### WHAT IS EXPECTED
Could the lines from the line bearing "Instruction: Expand the" to the end of the records below be copied exactly, with the pictures left out and no other lines added?

····················

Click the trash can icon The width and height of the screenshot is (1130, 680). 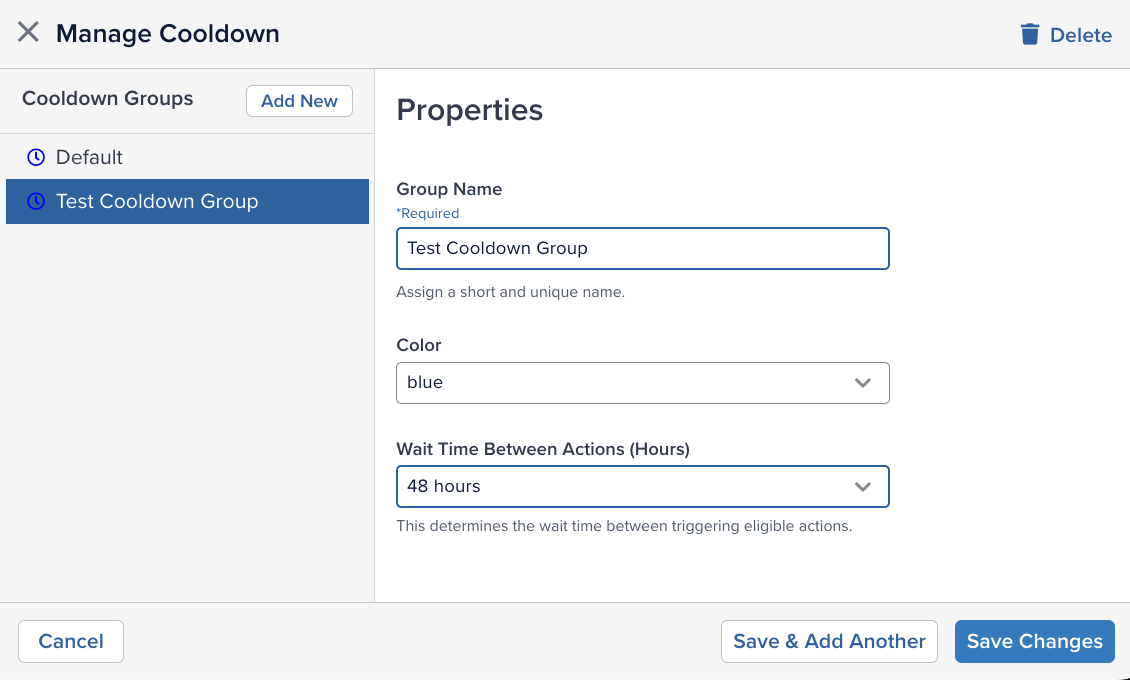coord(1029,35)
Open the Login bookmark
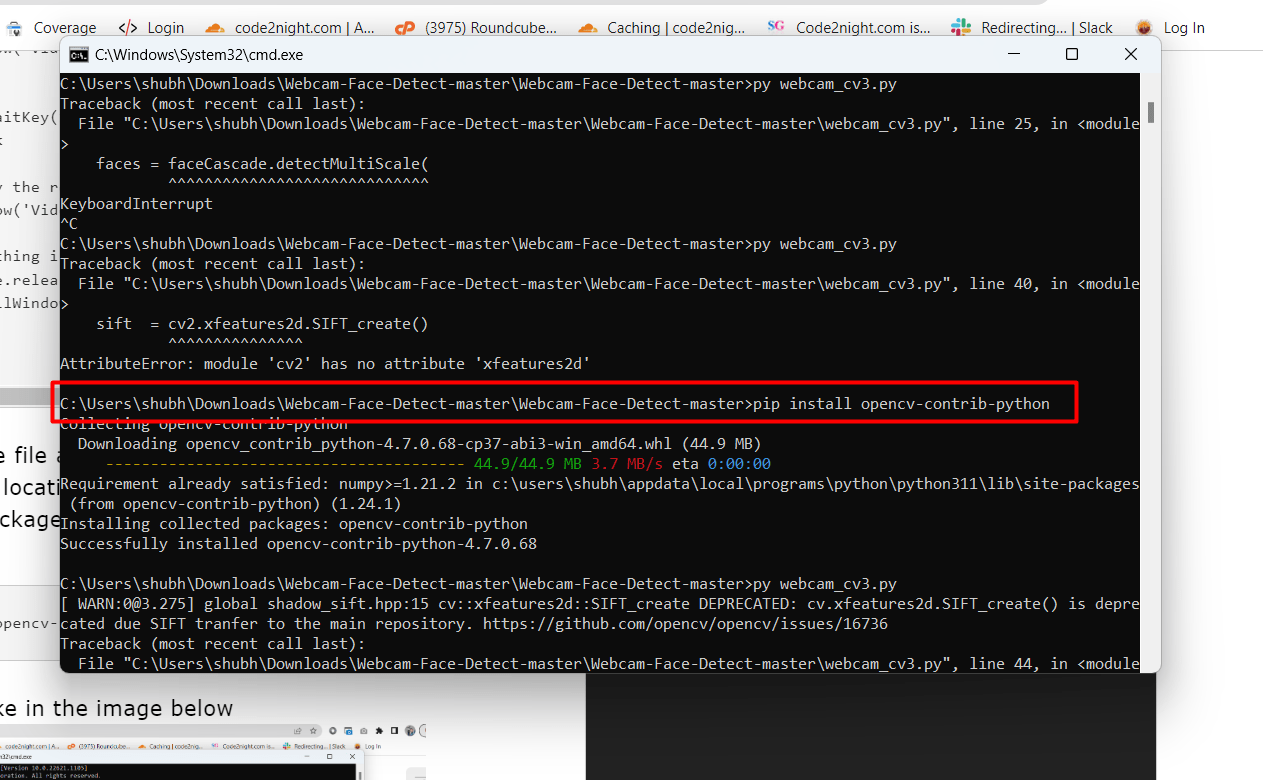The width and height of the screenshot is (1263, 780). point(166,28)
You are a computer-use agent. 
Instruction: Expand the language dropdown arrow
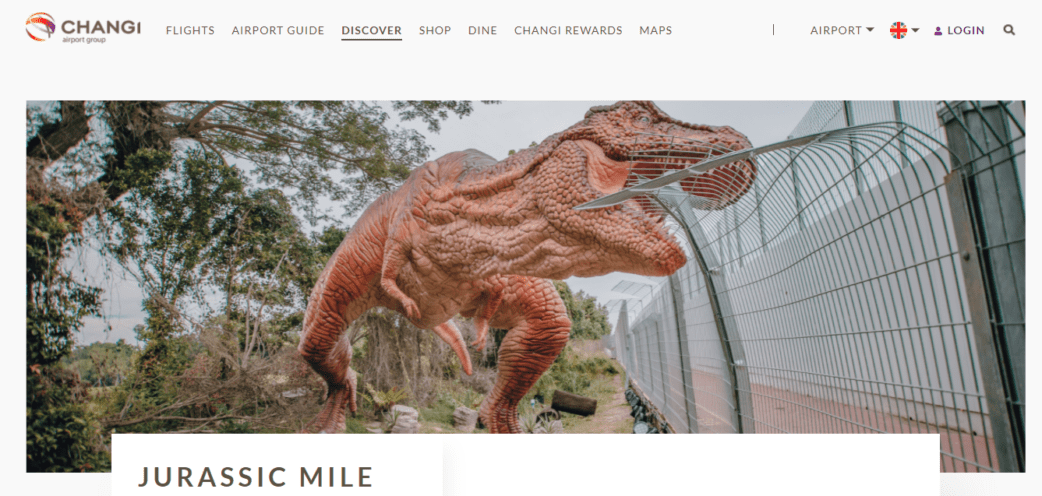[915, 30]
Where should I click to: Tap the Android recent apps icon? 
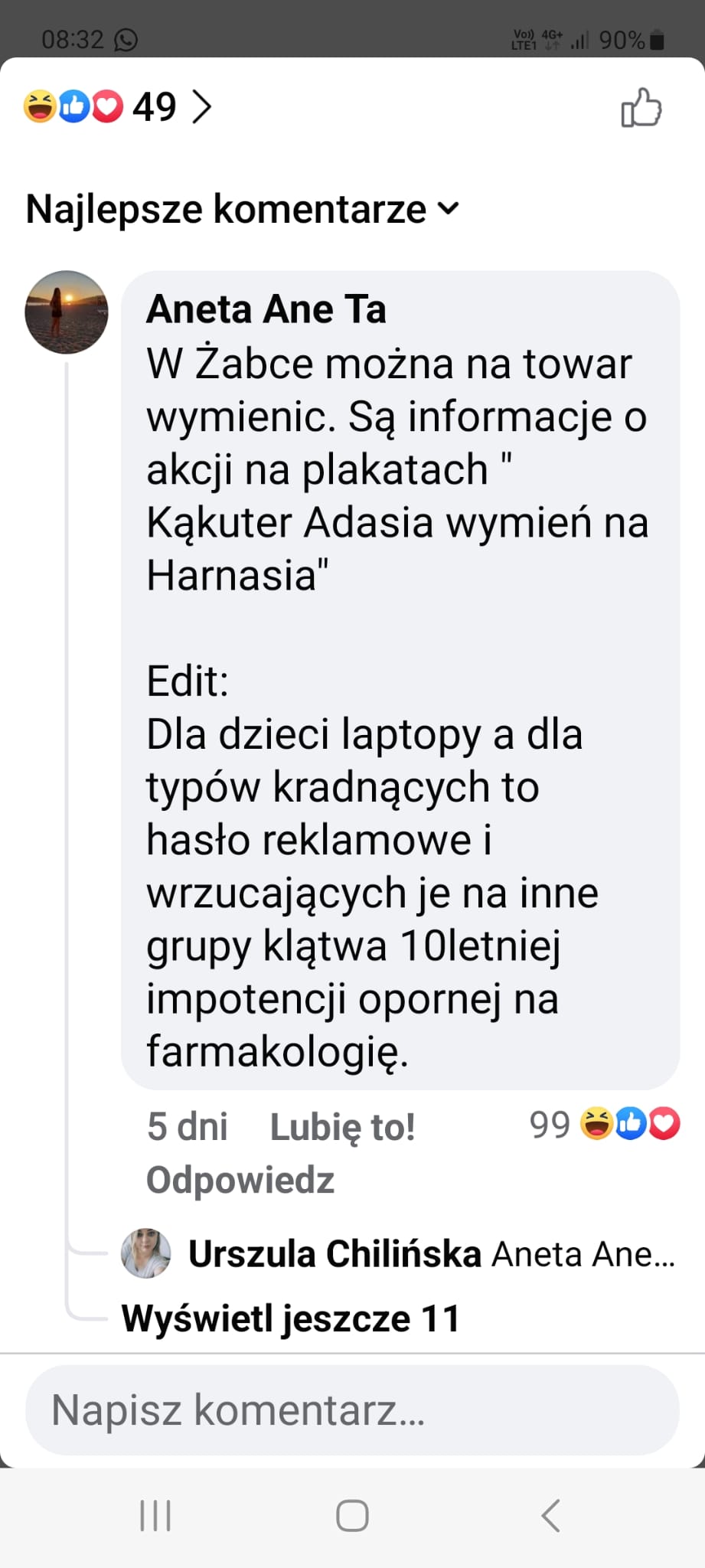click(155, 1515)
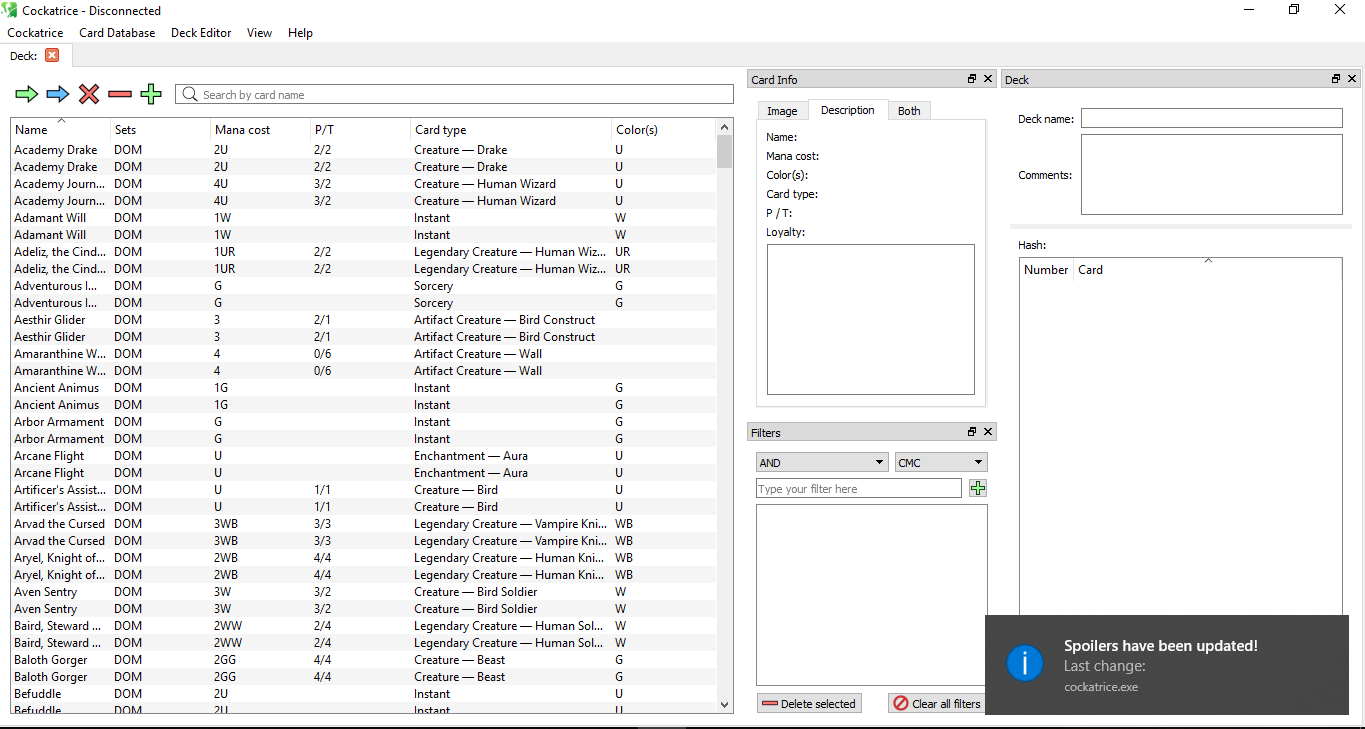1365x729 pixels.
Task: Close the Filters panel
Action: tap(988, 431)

····················

### ANSWER BELOW
Instruction: Expand the language dropdown arrow
[915, 30]
Where should I click to: Tap the Android recent apps icon? 
click(155, 1515)
1365x729 pixels.
Task: Close the Filters panel
Action: tap(988, 431)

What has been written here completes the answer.